Originally, there were positive predictions where AI and automation would free us humans from mundane and dangerous tasks and workplaces, so that humans could take on more creative and intellectually stimulating jobs. What the world is seeing today, is the complete opposite. A study in the United States of America revealed that around forty million people lost their jobs at the peak of the COVID-19 pandemic. There have been cases where few of the jobs have come back, but economists have estimated that around 42% of the jobs lost at this time are lost forever. This has led the American working class to alter their skill set and switch professions , in order to sustain a roof on top of their head. Harari states that, in the future, there might be a scenario where not just the American population, but the entire global working class will have to constantly keep evolving their skill set in terms of creative, social, cognitive and technological skills, in order to stay employed. This won’t be an easy task to execute, as it will be a very time consuming process, irrespective of the availability and accessibility to relevant information and education opportunities on these skills.

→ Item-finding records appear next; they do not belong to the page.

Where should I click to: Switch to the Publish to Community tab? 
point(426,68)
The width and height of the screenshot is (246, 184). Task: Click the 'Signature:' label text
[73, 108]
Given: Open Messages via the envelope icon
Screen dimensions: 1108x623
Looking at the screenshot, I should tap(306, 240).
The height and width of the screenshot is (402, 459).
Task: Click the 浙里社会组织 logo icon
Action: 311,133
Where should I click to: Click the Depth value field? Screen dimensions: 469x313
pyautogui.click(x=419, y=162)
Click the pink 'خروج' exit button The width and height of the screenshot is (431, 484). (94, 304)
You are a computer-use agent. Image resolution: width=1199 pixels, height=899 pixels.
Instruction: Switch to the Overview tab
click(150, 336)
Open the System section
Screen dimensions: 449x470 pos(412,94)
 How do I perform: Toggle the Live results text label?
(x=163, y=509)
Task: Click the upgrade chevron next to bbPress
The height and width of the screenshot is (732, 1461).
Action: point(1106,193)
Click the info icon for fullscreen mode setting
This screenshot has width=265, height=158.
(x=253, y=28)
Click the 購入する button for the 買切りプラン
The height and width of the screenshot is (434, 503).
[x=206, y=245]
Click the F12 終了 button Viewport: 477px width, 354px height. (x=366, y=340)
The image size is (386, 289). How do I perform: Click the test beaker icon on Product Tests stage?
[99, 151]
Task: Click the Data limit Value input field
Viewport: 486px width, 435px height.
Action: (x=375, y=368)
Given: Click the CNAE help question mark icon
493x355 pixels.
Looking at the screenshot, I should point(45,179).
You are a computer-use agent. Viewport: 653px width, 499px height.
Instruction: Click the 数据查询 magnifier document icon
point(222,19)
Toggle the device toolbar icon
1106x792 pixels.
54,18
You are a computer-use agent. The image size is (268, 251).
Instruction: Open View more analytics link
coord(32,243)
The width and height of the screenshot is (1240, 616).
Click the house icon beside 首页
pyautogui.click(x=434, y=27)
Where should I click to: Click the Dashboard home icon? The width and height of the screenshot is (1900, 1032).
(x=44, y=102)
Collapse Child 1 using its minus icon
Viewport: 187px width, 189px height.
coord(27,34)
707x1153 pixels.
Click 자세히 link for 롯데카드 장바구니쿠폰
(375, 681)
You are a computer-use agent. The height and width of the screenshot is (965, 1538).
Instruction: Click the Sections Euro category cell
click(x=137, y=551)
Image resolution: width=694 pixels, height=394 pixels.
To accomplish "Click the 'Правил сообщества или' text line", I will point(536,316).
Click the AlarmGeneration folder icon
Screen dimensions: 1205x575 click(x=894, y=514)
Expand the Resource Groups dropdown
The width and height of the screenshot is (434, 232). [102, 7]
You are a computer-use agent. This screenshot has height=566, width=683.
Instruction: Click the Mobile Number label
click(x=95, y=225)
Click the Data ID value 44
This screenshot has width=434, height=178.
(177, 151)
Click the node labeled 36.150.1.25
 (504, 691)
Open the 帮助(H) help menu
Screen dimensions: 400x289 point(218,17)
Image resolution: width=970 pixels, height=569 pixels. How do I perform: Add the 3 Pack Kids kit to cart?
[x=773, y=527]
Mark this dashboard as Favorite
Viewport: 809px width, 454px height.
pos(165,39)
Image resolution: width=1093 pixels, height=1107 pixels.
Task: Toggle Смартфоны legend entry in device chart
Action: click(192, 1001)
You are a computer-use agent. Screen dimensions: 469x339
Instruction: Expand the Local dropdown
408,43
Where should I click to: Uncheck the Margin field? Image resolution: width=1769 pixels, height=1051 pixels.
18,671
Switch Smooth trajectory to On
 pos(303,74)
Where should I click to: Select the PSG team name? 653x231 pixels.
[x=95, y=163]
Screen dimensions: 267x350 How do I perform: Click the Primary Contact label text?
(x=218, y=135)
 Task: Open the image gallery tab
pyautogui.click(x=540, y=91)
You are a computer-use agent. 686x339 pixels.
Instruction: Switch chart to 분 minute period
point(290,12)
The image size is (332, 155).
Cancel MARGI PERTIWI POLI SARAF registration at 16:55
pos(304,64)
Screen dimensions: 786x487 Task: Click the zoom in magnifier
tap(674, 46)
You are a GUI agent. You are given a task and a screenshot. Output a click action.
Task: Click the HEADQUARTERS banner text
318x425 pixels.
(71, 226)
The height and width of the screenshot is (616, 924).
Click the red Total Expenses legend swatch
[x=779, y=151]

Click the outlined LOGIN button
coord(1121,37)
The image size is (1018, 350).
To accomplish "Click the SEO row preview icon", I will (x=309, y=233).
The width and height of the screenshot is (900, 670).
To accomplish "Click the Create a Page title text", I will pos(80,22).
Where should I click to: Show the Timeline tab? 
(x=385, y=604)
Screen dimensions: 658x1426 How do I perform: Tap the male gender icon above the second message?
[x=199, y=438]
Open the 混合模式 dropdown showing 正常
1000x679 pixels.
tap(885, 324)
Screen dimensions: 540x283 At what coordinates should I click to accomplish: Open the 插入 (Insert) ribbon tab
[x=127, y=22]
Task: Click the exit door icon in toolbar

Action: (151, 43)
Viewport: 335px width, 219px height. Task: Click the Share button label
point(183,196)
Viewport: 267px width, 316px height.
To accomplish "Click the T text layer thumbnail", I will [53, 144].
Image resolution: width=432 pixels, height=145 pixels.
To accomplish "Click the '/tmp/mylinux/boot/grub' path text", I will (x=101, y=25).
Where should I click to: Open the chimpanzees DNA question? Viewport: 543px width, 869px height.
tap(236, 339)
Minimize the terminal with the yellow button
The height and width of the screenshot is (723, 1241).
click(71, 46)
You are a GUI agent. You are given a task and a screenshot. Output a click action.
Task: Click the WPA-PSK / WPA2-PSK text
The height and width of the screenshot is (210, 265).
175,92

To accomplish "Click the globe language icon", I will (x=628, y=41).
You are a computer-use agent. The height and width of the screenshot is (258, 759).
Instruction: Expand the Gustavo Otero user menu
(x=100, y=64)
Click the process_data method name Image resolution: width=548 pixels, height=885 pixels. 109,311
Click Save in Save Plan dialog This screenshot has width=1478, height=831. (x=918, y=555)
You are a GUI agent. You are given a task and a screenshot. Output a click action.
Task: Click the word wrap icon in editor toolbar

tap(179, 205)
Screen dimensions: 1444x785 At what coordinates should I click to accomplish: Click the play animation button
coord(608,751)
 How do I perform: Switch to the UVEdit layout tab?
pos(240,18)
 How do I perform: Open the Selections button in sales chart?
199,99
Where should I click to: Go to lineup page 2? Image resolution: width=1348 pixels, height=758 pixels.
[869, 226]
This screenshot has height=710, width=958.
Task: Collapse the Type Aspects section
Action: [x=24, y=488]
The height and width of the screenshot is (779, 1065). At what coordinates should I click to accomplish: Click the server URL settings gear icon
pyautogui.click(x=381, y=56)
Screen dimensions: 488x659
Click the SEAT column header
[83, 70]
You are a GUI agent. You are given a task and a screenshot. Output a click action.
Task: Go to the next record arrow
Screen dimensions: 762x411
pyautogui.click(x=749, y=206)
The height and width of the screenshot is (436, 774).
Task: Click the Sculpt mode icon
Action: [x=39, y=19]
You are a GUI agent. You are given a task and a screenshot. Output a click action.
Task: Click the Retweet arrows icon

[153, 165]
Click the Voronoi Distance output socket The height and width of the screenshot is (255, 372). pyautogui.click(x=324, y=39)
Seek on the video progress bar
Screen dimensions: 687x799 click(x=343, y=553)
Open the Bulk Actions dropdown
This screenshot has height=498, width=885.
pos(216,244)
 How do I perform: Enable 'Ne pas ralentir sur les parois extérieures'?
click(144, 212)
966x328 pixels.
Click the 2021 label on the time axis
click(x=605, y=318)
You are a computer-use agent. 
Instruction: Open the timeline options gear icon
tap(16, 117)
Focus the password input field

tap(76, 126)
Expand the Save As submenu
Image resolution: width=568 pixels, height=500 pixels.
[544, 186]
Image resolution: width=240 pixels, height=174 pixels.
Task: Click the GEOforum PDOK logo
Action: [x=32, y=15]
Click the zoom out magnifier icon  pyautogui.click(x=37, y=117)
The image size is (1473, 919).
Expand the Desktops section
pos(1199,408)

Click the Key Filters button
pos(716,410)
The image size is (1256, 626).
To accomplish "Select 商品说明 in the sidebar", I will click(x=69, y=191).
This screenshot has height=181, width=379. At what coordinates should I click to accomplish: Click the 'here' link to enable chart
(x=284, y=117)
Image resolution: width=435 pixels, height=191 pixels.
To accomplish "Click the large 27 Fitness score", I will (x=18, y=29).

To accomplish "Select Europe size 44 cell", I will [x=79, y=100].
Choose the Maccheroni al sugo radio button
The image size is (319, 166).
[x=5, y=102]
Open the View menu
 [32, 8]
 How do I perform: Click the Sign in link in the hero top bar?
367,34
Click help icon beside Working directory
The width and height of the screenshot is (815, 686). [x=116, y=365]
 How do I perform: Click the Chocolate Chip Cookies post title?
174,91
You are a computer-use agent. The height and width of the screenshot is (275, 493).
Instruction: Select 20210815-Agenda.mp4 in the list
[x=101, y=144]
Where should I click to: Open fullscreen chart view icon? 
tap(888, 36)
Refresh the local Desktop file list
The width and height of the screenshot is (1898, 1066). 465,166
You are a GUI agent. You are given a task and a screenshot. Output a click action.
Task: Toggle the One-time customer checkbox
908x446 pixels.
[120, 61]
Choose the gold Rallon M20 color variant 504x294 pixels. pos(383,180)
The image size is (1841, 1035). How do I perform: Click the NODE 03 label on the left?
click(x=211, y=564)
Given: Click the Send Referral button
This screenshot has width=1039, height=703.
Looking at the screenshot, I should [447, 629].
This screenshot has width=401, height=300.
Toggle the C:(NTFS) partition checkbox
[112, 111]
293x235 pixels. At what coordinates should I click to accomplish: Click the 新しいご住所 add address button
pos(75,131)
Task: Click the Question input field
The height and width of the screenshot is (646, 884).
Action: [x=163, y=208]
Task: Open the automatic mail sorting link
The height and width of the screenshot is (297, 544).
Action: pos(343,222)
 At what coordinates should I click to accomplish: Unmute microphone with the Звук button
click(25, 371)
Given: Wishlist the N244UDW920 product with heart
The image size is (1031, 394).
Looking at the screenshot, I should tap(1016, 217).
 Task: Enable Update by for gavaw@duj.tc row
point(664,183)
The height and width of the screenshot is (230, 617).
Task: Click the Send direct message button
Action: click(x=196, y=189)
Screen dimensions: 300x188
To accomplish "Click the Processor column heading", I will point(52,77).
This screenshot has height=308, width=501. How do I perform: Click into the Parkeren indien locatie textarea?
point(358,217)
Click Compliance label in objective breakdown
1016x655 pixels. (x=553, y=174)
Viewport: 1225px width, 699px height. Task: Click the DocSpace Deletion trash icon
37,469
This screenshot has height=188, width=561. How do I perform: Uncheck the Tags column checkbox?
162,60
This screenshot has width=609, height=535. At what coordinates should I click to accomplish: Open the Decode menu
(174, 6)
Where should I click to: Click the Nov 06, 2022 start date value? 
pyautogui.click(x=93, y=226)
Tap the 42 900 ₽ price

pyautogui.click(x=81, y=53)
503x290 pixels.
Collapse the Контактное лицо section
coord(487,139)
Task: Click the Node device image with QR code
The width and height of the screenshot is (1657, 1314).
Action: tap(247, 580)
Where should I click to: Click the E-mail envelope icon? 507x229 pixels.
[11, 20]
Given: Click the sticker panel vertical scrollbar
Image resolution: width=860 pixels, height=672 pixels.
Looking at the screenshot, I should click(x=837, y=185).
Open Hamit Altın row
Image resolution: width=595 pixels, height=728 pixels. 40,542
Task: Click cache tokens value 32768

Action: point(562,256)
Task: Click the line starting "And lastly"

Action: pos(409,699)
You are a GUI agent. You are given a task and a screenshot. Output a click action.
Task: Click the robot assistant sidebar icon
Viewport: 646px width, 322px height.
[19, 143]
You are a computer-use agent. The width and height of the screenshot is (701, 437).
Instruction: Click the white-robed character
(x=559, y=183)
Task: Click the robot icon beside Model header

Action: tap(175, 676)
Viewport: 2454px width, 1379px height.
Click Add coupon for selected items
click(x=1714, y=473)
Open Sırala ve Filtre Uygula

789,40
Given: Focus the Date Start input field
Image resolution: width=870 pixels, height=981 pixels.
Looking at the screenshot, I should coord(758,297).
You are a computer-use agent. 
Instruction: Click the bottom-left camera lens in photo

Even if a person did transform their skill set and finally secure a decent paying job for themselves, there’s a chance that they would lose it, owing to the constantly changing industry.This will leave the person with the option of repeating the entire process in order to get a new job, which will have a huge impact on their mental health with time. Harari discusses how such a scenario would lead to the rise of a new ‘useless’ class, where people who suffer from unemployment and lack of relevant skills would fall into this class.A majority of youngsters might even manage to keep the cycle running and constantly keep evolving; but for how long? There will come a point where a young generation is fully exhausted of constantly being driven to change, which might lead to a global epidemic of stress and huge economic divide.

In Conclusion

This pandemic has made everyone realize that technology is key to everything as we move forward and evolve as species and has thus convinced the human race to accelerate the process of evolution of technology. At this pace, there will soon come a time where the merger of the InfoTech and BioTech industries will serve as the foundation of a whole new world altogether. Harari mentions that, as more and more data flows from one’s body and brain to a central AI server, and as humans become more ‘hackable’, the human species will increasingly rely on algorithms to make decisions for us and worse, under the illusion that they are still practicing free will. Such personal data in the hands of authoritarian governments and big corporations might do more harm than good from a broader point of view. With automation spreading itself across a various range of industries and workplaces, there is a risk of mass unemployment and the world is already witnessing it because of the pandemic.

Moving forward, although these scenarios are simply predictions brought out by Harari, the probability of algorithms coming into power and dictating over the lives of our species is very high. Thus it is suggested that one fights such a scenario by staying aware of these possibilities and by not letting the algorithm get the best of them, by simply being aware.